Why SOLO Sleep is SO Important

Tell me if this sounds familiar?


Your kiddo used to sleep great in their crib… but THEN you put them in a big kid bed and everything went to shit. Did I nail it?


Now they’re popping up after lights out asking for a million things – sips of water, hugs, different stuffed animals, a potty break, new PJs because theirs just don’t feel good anymore.


After considering “maybe she really is thirsty?”, “maybe she really does need to go pee for a third time?” and inevitably realizing that none of these things are actually true, you start the cycle of begging... then pleading... then maybe yelling if you’re feeling really impatient.


So, out of desperation, you finally just lay down in her bed so she will go to sleep.
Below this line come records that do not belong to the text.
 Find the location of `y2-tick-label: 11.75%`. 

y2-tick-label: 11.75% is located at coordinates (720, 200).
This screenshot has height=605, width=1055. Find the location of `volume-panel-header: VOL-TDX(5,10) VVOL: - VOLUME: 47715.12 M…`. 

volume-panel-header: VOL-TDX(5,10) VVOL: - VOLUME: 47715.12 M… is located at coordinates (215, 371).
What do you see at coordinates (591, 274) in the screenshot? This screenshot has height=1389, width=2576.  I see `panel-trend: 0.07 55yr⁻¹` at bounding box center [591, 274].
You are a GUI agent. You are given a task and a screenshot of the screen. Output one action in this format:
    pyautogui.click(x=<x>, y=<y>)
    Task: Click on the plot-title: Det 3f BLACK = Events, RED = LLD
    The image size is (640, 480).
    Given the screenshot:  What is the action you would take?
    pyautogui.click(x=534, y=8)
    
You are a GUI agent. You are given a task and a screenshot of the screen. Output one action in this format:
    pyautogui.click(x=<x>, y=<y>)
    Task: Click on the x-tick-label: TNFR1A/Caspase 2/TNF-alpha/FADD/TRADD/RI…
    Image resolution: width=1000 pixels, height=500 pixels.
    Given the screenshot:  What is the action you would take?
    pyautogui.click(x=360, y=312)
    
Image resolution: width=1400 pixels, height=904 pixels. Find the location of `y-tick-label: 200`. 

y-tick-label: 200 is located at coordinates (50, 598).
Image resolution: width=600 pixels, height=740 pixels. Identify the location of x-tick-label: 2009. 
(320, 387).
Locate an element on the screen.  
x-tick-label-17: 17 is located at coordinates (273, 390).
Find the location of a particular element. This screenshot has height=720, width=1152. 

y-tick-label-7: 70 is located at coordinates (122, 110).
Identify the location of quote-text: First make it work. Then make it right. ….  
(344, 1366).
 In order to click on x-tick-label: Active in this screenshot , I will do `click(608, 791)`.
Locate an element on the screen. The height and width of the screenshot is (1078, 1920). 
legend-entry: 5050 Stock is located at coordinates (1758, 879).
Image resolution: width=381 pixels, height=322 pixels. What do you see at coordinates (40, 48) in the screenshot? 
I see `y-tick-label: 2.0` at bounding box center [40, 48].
You probably don't want to do it. Or you have a vague idea that it's probably not the best decision. But we’ve all been there. Yes, even me. When my youngest moved to her big girl bed she transformed into a sleep-rebelling, fearful, mommy-attached child… it turned out I needed my husband to temporarily transform into a sleep coach so I could see my way out - but that’s a story for another day.


Anyway, back to my point…

While laying with your kiddo to fall asleep may feel like the easiest way to get them to sleep, it can be a slippery slope.


When kids naturally shift around during the night, they are going to look for the same conditions to be met as when they initially fell asleep. This is where you enter the picture.



If you’re laying with them while they fall asleep, they are going to start needing you to get back to sleep if they wake up overnight.


That’s when you start hearing “mommy, mommy” in the middle of the night and it doesn’t stop until you lay back down with them. Or, worse yet, you feel a tiny human crawling into your bed in the middle of the night. And then somehow shape shifting to take up an entire King size bed.


This is why your kiddo needs to become a SOLO Sleeper. Falling asleep alone at bedtime is KEY to restful sleep all night long with no wake ups. When your child falls asleep alone, they don’t need anyone else to help them get back to sleep if they wake overnight.


Now that I’ve drilled the importance of solo sleep into your head, how do you achieve it?

In order for your kid to get used to falling asleep alone, they have to experience it. Consistently.


So, slowly remove yourself from their process of falling asleep. Try sitting on the floor of their room instead of laying in the bed? Try excusing yourself to go to the bathroom instead of laying there the whole time? Once they fall asleep alone once, use over-the-top praise in the morning to reinforce it. Then repeat it the next night. Try to move farther away from the bed or stay gone a little longer when you excuse yourself.


If you can gradually remove yourself from the bed, you’re setting yourself up for some major benefits: more free time for yourself in the evening, improved sleep quality for your kid, less night wake ups and no more tiny shape shifting humans sneaking into your bed overnight!